Reply with one number only: the count of lines below that contain the word "bubble".

*** Dataset Section Begins ***

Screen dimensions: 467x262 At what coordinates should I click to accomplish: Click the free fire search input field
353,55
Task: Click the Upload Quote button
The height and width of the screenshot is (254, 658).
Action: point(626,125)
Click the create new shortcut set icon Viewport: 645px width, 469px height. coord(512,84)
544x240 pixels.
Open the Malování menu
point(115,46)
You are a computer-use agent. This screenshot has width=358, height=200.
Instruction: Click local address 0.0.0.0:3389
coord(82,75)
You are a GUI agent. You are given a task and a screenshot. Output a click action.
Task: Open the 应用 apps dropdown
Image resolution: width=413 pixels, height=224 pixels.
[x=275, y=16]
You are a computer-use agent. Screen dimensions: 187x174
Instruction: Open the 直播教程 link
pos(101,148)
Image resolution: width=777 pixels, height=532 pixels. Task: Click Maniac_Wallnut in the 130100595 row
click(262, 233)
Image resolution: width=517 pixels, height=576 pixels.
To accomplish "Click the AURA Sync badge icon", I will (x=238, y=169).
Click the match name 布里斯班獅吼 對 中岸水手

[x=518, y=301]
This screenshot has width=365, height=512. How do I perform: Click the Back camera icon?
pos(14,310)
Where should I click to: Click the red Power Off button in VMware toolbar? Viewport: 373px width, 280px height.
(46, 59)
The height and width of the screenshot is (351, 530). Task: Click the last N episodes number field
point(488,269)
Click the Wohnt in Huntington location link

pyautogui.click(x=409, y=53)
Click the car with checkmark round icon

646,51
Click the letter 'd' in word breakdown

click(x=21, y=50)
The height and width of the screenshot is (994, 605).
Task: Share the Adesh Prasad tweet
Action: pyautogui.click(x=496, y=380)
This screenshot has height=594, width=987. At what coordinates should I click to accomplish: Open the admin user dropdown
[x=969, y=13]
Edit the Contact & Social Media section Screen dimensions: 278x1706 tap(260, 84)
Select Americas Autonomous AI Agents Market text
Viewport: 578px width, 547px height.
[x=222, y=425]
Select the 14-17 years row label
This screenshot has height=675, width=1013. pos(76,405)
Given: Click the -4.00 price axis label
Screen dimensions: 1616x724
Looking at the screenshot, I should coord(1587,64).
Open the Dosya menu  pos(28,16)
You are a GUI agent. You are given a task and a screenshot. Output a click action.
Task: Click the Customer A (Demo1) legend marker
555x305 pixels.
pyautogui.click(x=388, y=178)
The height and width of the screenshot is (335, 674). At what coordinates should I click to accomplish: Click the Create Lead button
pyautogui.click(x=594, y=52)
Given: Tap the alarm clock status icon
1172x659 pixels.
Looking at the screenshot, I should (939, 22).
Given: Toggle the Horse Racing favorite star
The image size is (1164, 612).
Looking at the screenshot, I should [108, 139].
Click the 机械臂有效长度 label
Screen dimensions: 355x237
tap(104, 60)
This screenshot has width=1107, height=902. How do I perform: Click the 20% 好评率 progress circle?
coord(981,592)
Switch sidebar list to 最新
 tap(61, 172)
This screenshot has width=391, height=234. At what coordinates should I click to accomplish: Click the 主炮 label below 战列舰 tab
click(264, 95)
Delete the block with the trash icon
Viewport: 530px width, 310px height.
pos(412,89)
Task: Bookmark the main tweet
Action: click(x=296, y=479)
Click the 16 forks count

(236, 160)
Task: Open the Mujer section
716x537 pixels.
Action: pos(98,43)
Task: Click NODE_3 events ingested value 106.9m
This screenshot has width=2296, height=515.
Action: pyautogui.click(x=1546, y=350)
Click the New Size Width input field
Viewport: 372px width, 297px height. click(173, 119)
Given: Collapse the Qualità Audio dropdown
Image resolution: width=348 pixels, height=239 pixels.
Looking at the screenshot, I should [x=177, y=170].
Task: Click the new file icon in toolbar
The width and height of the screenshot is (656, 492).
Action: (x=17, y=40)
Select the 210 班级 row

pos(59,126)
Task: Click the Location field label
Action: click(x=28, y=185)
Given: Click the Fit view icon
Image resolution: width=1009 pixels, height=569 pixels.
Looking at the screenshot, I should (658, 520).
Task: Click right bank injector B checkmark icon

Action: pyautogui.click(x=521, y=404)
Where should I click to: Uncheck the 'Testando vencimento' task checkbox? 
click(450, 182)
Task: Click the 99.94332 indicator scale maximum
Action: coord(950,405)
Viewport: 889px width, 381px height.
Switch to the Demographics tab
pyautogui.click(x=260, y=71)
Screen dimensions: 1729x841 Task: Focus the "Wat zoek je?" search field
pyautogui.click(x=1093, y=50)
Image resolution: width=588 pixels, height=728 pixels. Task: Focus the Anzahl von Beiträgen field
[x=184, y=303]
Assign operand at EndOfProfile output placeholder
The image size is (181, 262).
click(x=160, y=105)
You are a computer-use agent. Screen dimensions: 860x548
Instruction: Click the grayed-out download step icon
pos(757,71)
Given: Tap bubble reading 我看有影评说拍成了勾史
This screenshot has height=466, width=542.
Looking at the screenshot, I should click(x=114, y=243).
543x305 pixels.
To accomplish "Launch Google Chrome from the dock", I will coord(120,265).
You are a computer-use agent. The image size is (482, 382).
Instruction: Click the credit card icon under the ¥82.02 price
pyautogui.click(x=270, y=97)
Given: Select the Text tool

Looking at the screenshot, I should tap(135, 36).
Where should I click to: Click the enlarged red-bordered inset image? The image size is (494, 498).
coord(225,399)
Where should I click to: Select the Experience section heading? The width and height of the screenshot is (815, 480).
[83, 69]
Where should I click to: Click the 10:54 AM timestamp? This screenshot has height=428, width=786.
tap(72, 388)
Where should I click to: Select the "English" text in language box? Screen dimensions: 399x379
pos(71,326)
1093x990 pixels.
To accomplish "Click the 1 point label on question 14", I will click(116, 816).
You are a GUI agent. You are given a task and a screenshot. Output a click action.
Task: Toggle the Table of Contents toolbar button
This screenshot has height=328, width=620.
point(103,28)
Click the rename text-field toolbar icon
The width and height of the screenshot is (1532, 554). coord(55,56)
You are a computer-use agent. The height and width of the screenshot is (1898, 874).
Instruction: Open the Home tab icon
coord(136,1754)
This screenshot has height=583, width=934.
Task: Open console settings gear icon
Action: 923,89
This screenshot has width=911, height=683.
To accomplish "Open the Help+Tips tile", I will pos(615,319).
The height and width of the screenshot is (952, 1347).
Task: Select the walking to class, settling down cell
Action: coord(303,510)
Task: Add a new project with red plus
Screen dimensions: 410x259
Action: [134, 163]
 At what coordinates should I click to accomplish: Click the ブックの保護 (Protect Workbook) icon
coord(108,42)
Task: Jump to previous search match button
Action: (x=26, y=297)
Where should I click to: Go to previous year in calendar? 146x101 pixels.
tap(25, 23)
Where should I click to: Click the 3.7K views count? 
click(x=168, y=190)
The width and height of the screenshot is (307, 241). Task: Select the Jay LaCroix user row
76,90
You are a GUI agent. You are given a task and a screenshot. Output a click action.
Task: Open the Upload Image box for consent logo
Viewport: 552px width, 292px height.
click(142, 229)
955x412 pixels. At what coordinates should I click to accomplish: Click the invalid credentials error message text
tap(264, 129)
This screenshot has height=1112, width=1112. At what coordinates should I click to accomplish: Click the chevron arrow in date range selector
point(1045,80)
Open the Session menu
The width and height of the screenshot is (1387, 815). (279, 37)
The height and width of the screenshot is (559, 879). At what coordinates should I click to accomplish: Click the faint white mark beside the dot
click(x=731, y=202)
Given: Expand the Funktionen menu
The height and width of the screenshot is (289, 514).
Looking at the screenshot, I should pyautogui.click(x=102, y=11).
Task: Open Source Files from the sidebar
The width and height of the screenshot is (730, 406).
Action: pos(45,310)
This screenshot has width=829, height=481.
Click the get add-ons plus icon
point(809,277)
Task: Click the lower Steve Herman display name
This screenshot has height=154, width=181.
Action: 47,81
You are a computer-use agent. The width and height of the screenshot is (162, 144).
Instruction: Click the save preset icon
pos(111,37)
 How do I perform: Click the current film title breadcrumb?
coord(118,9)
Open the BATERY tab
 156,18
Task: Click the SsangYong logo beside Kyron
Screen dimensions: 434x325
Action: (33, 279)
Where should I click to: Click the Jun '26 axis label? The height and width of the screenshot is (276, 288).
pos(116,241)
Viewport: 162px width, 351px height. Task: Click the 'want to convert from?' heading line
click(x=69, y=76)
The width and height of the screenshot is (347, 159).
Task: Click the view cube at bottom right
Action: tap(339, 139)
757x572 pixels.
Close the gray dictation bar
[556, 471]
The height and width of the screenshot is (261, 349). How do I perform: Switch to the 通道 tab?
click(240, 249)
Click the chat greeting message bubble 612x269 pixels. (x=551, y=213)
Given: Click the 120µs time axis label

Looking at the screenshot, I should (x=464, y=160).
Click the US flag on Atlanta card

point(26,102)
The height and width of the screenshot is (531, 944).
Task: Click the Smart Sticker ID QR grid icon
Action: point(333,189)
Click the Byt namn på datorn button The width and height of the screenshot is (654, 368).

*** Dataset Section Ends ***

Result. 2